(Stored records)
-*-

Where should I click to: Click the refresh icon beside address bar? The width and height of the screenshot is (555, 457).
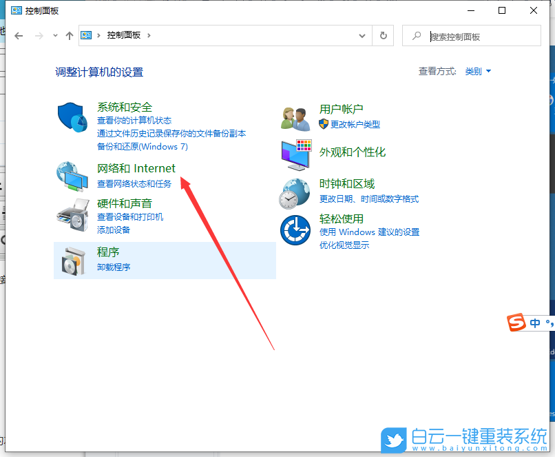tap(383, 35)
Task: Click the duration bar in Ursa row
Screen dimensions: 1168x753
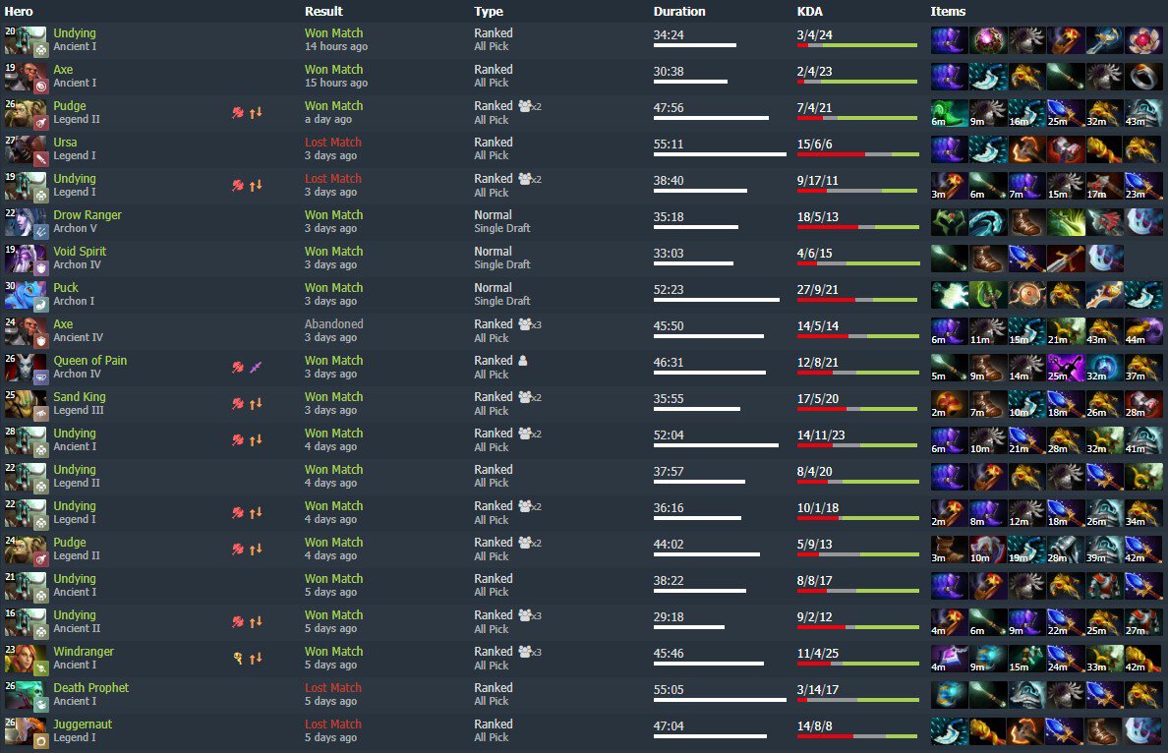Action: coord(720,154)
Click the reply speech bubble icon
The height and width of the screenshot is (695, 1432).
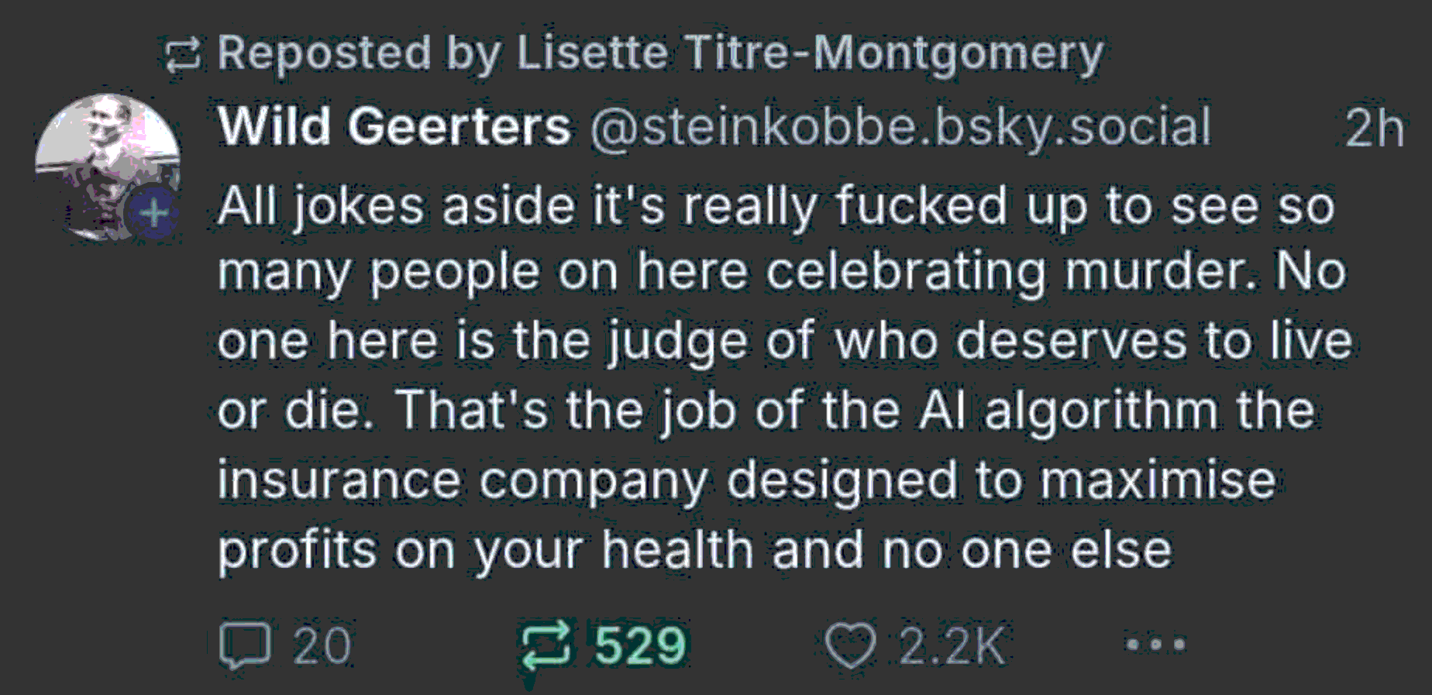(x=245, y=645)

-*-

> _What you will do_
Your copy of the entries must be exact and must contain no pictures.

> _Answer to the exercise_
Where should I click to: Click the refresh icon beside address bar? The width and height of the screenshot is (555, 457).
tap(383, 35)
Task: Click the duration bar in Ursa row
Screen dimensions: 1168x753
Action: coord(720,154)
Click the reply speech bubble icon
The height and width of the screenshot is (695, 1432).
(x=245, y=645)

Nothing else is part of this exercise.